## Passage given
>>>>

Manufactured from the late 1940s until the 1970s, the Eagle hand-operated surface grinder was built by Dronsfield Brothers Ltd. at their Atlas works in Oldham England. One of a number of UK-made hand-operated surface grinders, its main competitors were the very similar Capco, Superior and Herbert. Dronsfield also produced the Marlow miller, a low-cost machine once popular in schools and colleges. Design rights to the Eagle eventually passed to the Victa company, originally from Maidenhead, Berkshire, but later of Poole, Dorset. The Victa Company was involved in numerous projects involving small machine tools including the well known and beautifully-made Centec milling machine that began life in the early 1940s when the model was introduced as a development of the V.E.C. or Victa horizontal miller, a machine sometimes badged as a "Warwick". During the 1940s and early 1950s Victa also marketed lathes by other makers, including one by Grayson that they sold as the Warwick - as well as a quite different and rather advanced range of geared-head lathes marketed using the Hobson brand.
Built originally in two ranges, Standard and Heavy-duty, the former consisted of three sizes 1, 2 and 2A (identifiable by bolt-on head castings) and the latter, as the 3, 3A, 4 and 5, with a heavier knee, saddle and a head that, although it appeared to be in one piece with the column, was actually bolted on internally using two 3/4" Whit. hexagon set-screws; two sheet-metal covers, one at each side and held on with two screws, covered holes that gave access to the set screws.
By 1958 an improved Mk. 2 had been introduced (though this was made in one size only) with the early machines continuing in production for at least four (and possibly more) years alongside it. The final version to be offered was the 534, a type that can be distinguished from earlier models by its shorter base, taller column and distinctly bigger vertical-control handwheel. Last of all came the Type 543 Mk. 2, a model with a much more modern, angular appearance and its electrical controls arranged along the front face of the head.

<<<<

## Problem 1
Put the lines of the rows, starting at the line that contains "Close the New Virtual Machine Wizard dialog" and ending at the last line of the rows, into a JSON list of strings with one string per line and no blank lines. Leave the pictures out of your answer.
## Problem 2
Write what follows the passage on the Eagle surface grinder, picking up after its last sentence.

(Text and element pointing rows)
>>>>

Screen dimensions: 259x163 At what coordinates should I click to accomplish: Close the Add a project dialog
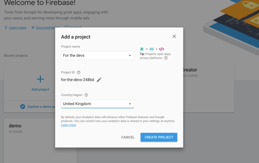point(174,36)
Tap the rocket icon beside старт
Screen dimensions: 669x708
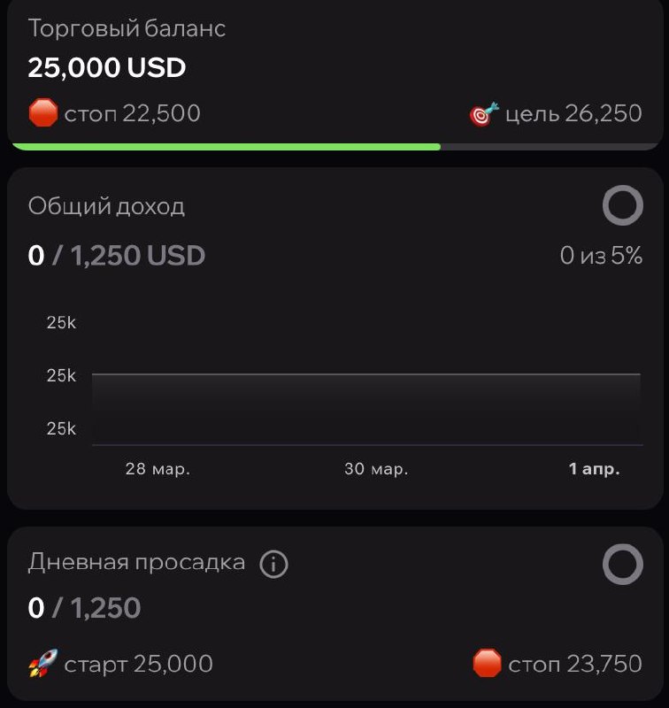pyautogui.click(x=42, y=663)
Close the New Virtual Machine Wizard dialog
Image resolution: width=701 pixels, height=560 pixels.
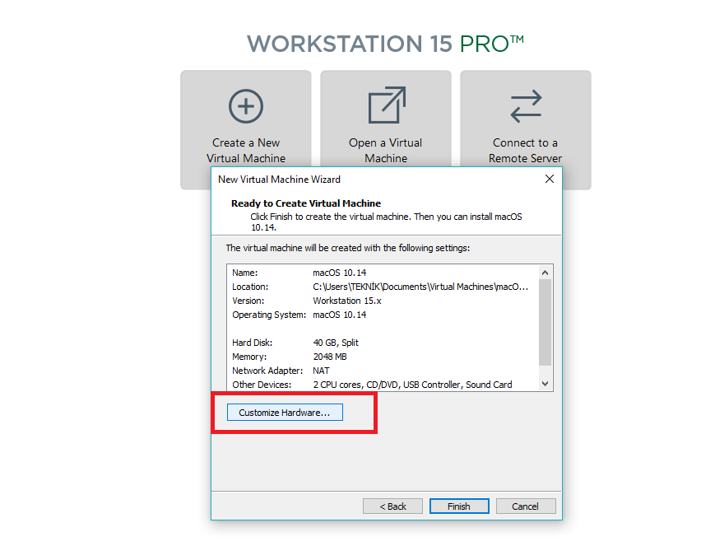click(x=549, y=179)
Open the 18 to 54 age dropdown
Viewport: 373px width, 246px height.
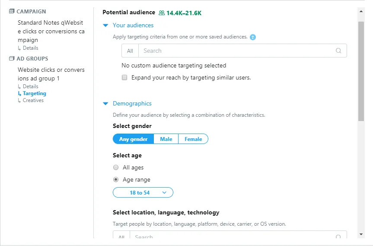[143, 192]
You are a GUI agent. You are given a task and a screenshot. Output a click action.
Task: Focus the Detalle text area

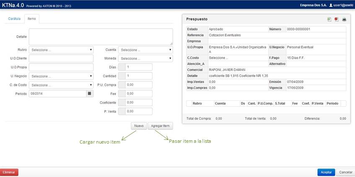pyautogui.click(x=101, y=37)
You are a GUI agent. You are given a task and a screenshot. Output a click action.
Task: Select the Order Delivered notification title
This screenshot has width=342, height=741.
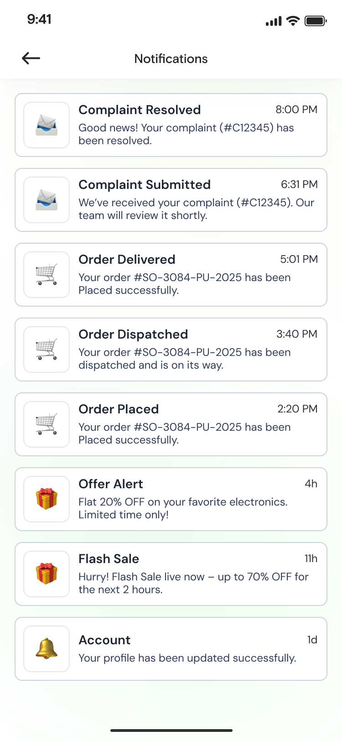click(127, 260)
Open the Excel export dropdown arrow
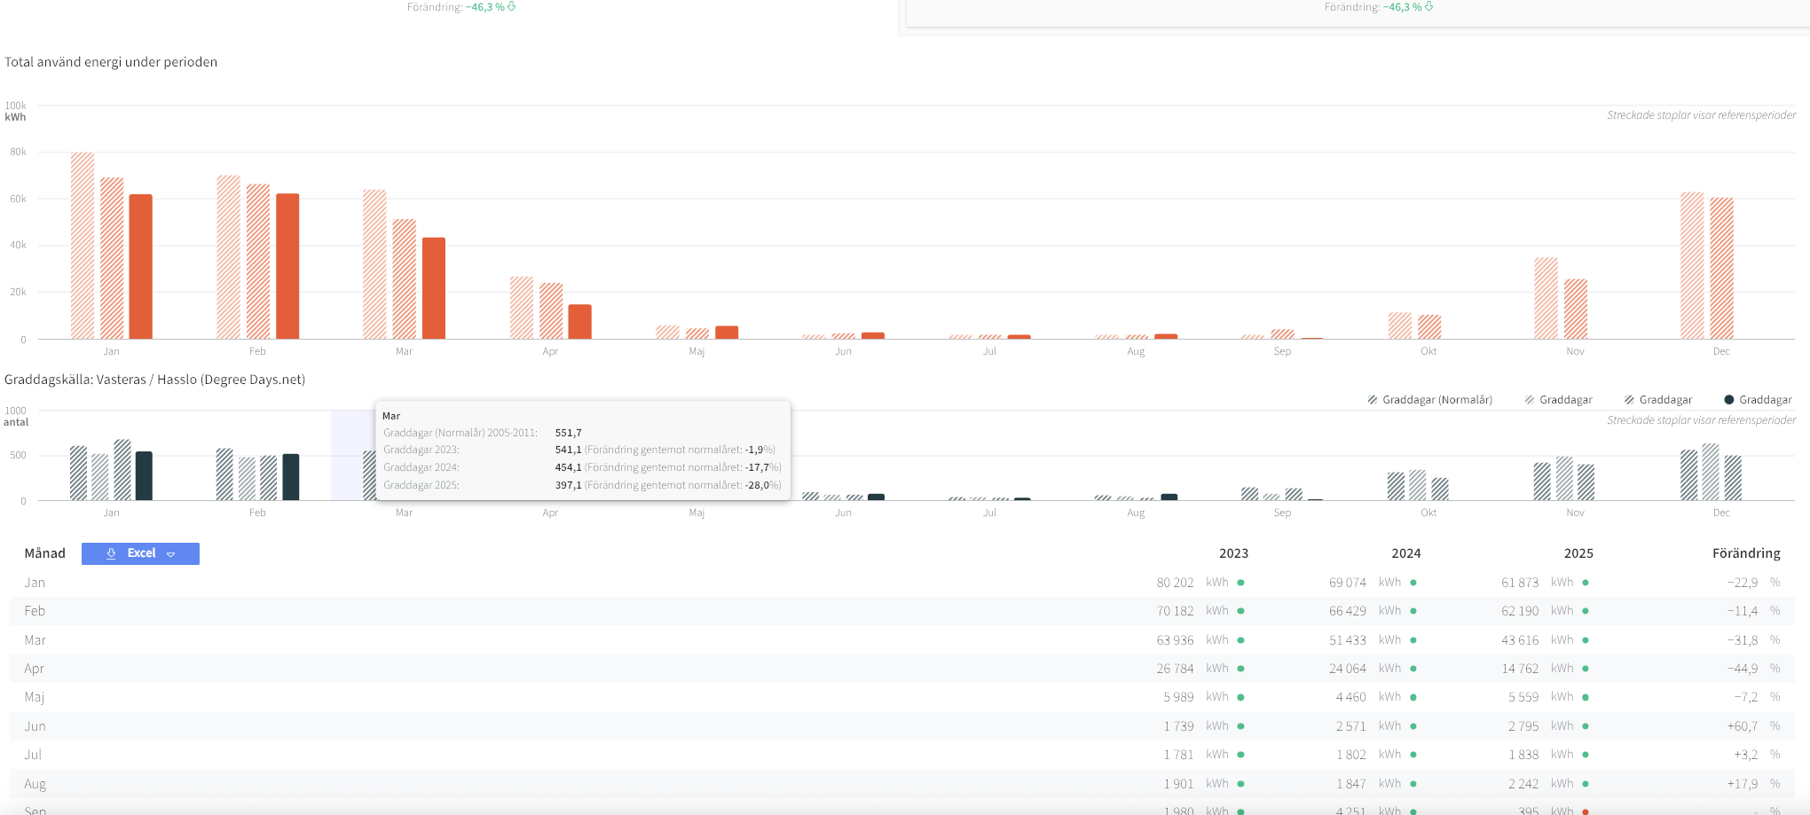Image resolution: width=1810 pixels, height=815 pixels. tap(171, 554)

<<<<

## Output 1
[
  "Close the New Virtual Machine Wizard dialog",
  "Image resolution: width=701 pixels, height=560 pixels.",
  "click(x=549, y=179)",
  "Open the 18 to 54 age dropdown",
  "Viewport: 373px width, 246px height.",
  "[143, 192]",
  "You are a GUI agent. You are given a task and a screenshot. Output a click action.",
  "Task: Focus the Detalle text area",
  "pyautogui.click(x=101, y=37)",
  "You are a GUI agent. You are given a task and a screenshot. Output a click action.",
  "Task: Select the Order Delivered notification title",
  "This screenshot has width=342, height=741.",
  "click(127, 260)",
  "Open the Excel export dropdown arrow",
  "Image resolution: width=1810 pixels, height=815 pixels. tap(171, 554)"
]

## Output 2
All Standard versions mounted a 7" x 1/2" grinding wheel with the heavy-duty type fitted with one slightly larger at 8" x 5/8"; both sizes ran at 2700 r.p.m. and had a maximum clearance underneath of 9". Drive came from a motor mounted on a hinged plate in the base of the column, an excessively long and whip-prone Brammer (sectional) belt being used to transmit the drive to the spindle. The whip can be countered by using a PowerTwist belt which, because it lacks metal pins, gives a softer drive and can accept a mid-position belt tensioner consisting of two pulleys acting to spread the belt apart, with a left and right-hand threaded adjusting rod half way up the column (an easily contrived amateur modification).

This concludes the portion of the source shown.